Monday, August 10, 2009

Missão de Moisés em nome de "Eu sou"

"Os israelitas continuavam gemendo e clamando sob dura escravidão. E os gritos de socorro devidos à escravidão subiram até Deus. Deus ouviu os seus lamentos e lembrou-se da aliança com Abraão, Isaac e Jacó." Essa é boa. O onisciente "lembrou-se" do sofrimento justamente do "povo escolhido" por ele. Moisés vivia como pastor em Madiã. Um dia, "apareceu-lhe o anjo do Senhor numa chama de fogo, do meio de uma sarça. Moisés notou que a sarça estava em chamas, mas não se consumia. Pensou: 'Vou aproximar-me para admirar esta visão maravilhosa'. Vendo o Senhor que Moisés se aproximava para observar, Deus o chamou do meio da sarça: 'Moisés!' Ele respondeu: 'Aqui estou!' Deus lhe disse: 'Não te aproximes daqui! Tira as sandálias dos pés, porque o lugar onde estás é uma terra santa'". Crazy stuff, maaan. "Eu sou o Deus de teu pai, o Deus de Abraão, o Deus de Isaac, o Deus de Jacó". Se, hoje em dia, um camarada se anuncia como "Deus", ele é imediatamente desqualificado como uma curiosidade do naipe de um Inri Cristo. "O Senhor lhe disse: 'Eu vi a opressão do meu povo no Egito. Desci para libertá-los das mãos dos egípicios e fazê-los sair desse país para uma terra boa e espaçosa, terra onde corre leite e mel." Hummm. Onde fica isso? "Para a região dos cananeus, dos amorreus e dos ferezeus, dos heveus e dos jebuseus."Ah tá, sei onde é que é. Deus então enviou Moisés como seu representante para libertar os israelitas, mas Moisés ficou bolado: "Quem sou eu para conseguir isso?" Deus respondeu: "Eu estarei contigo; e este será para ti o sinal de que eu te envio." Moisés ainda achava que faltava credibilidade à história e insistiu: "Mas se eu for aos israelitas e lhes disser: 'O Deus de vossos pais enviou-me a vós', e eles me perguntarem: 'Qual é o seu nome?', o que devo responder?" Boa pergunta. Deus disse a Moisés: "Eu sou aquele que sou". E estamos conversados.

2 comments:

Raphael Moras de Vasconcellos said...

Pensei numa cousa engraçada. Se alguém critica passagens incoerentes da Bíblia (como a do "lembrou-se") os crentes pedem para relativizar, ampliar a nossa capacidade de compreender e interpretar.

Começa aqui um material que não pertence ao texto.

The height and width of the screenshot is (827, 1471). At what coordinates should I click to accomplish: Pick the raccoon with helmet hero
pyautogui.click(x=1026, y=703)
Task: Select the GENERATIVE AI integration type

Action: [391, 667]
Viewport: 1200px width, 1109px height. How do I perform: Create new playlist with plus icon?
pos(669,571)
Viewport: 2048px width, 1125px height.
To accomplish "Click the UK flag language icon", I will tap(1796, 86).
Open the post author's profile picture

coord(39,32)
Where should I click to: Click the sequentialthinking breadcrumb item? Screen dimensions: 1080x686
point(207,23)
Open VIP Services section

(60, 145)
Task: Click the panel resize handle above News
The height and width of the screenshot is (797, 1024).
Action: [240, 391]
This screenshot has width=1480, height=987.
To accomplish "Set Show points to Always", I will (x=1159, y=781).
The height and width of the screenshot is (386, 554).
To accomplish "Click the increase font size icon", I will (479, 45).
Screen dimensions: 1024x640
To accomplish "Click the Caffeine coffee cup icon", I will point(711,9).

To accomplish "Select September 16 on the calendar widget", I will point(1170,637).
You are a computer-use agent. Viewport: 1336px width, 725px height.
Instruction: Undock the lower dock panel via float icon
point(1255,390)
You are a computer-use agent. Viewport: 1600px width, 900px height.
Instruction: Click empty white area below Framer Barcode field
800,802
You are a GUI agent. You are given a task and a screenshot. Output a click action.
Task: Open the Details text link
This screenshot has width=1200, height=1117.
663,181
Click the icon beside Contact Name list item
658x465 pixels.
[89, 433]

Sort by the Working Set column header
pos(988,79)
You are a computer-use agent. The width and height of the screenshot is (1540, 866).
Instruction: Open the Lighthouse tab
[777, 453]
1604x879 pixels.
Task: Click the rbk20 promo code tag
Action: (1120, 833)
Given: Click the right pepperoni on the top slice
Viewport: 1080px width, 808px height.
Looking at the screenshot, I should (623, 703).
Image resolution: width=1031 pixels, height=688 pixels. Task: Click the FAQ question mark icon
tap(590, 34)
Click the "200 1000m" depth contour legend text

Por outro lado quando os crentes querem impôr (ou apenas discorrer sobre) suas crenças não há o menor espaço para interpretação. Se está escrito é porque deve ser verdade.

Mais um paradoxismo da religião...

Esse livro do Thomas Mann é ótimo, sobre o mesmo assunto:

http://www.commentarymagazine.com/viewarticle.cfm/the-tables-of-the-law--by-thomas-mann-17

sol-moras-segabinaze said...

É isso mesmo, Rapha.

Vou ler o texto, li a biografia do Thomas Mann e é excelente. Acho que ele escreveu um livro só sobre José.